» What the task asks: Reproduce the stretch from the line containing "Image resolution: width=900" through the line containing "center [138, 91].", swapping "screenshot" for "screen capture" and leaving everything else unchanged. Omit the pictures.

» Entries shown:
--- START ---

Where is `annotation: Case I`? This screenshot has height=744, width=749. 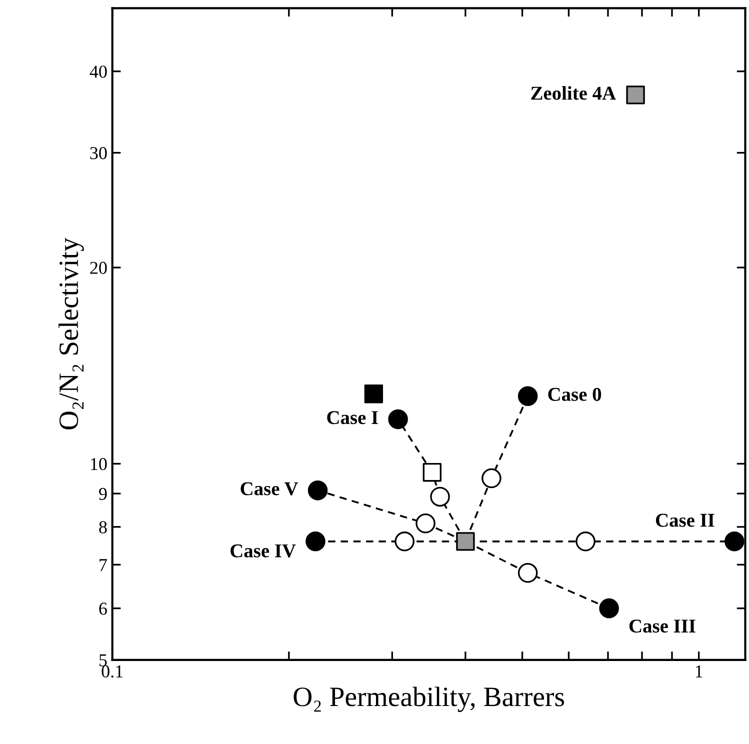 annotation: Case I is located at coordinates (352, 418).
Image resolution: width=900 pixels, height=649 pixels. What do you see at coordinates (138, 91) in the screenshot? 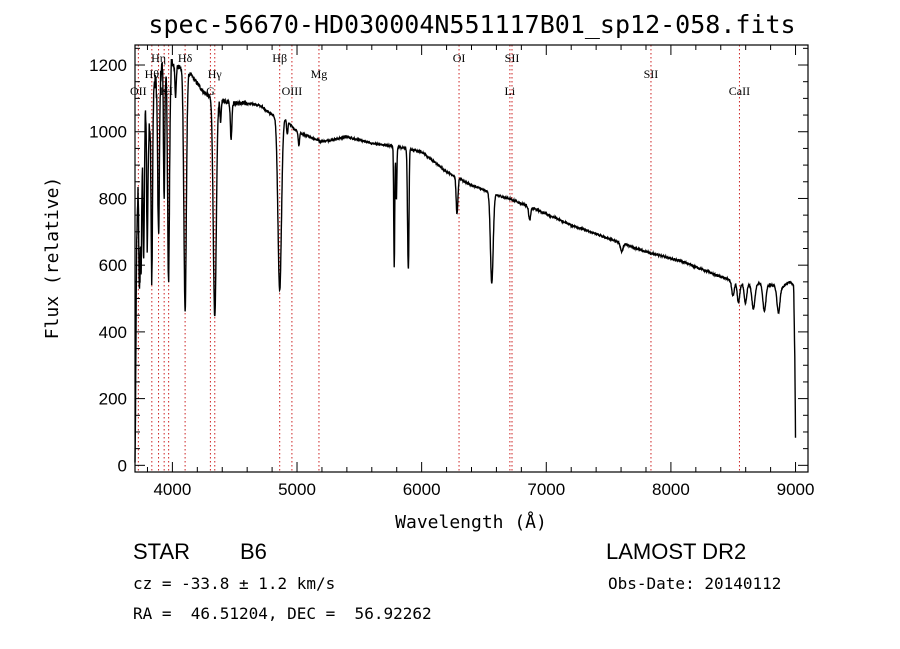
I see `line-marker-label: OII` at bounding box center [138, 91].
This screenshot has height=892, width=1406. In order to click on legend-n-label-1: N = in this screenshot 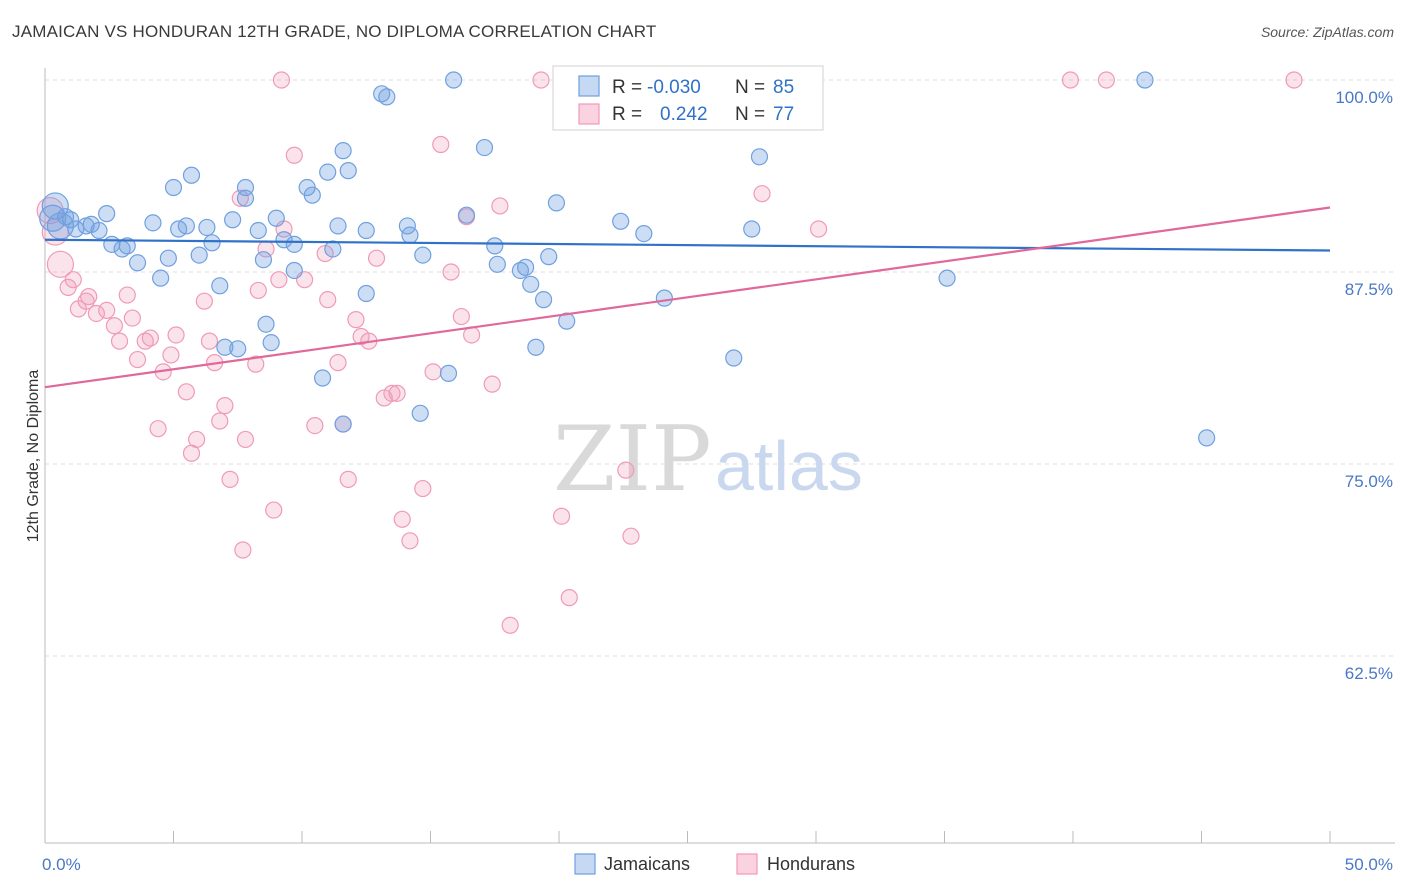, I will do `click(750, 88)`.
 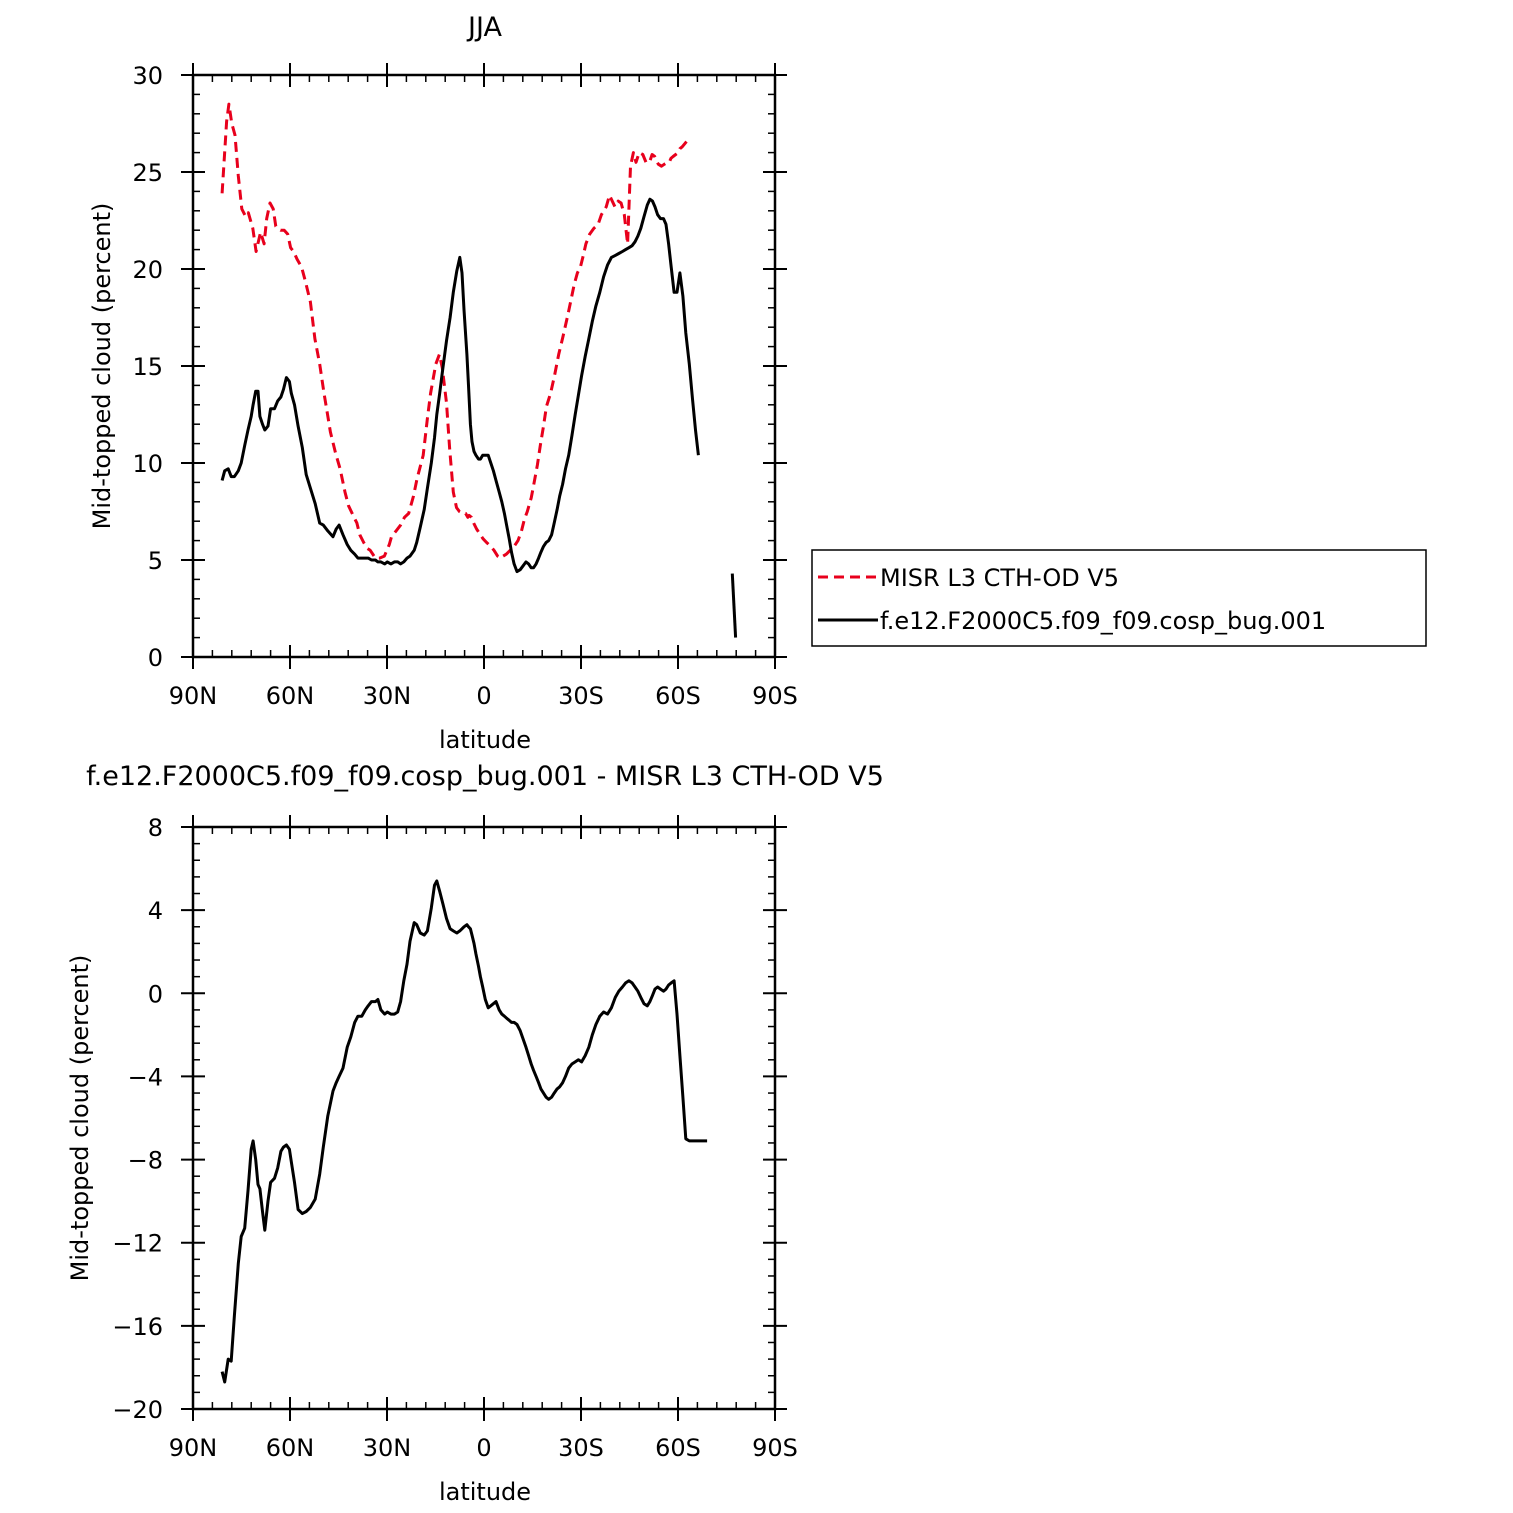 What do you see at coordinates (194, 696) in the screenshot?
I see `top-x-tick-label: 90N` at bounding box center [194, 696].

--- END ---

» Finished exercise:
Image resolution: width=900 pixels, height=649 pixels. What do you see at coordinates (138, 91) in the screen capture? 
I see `line-marker-label: OII` at bounding box center [138, 91].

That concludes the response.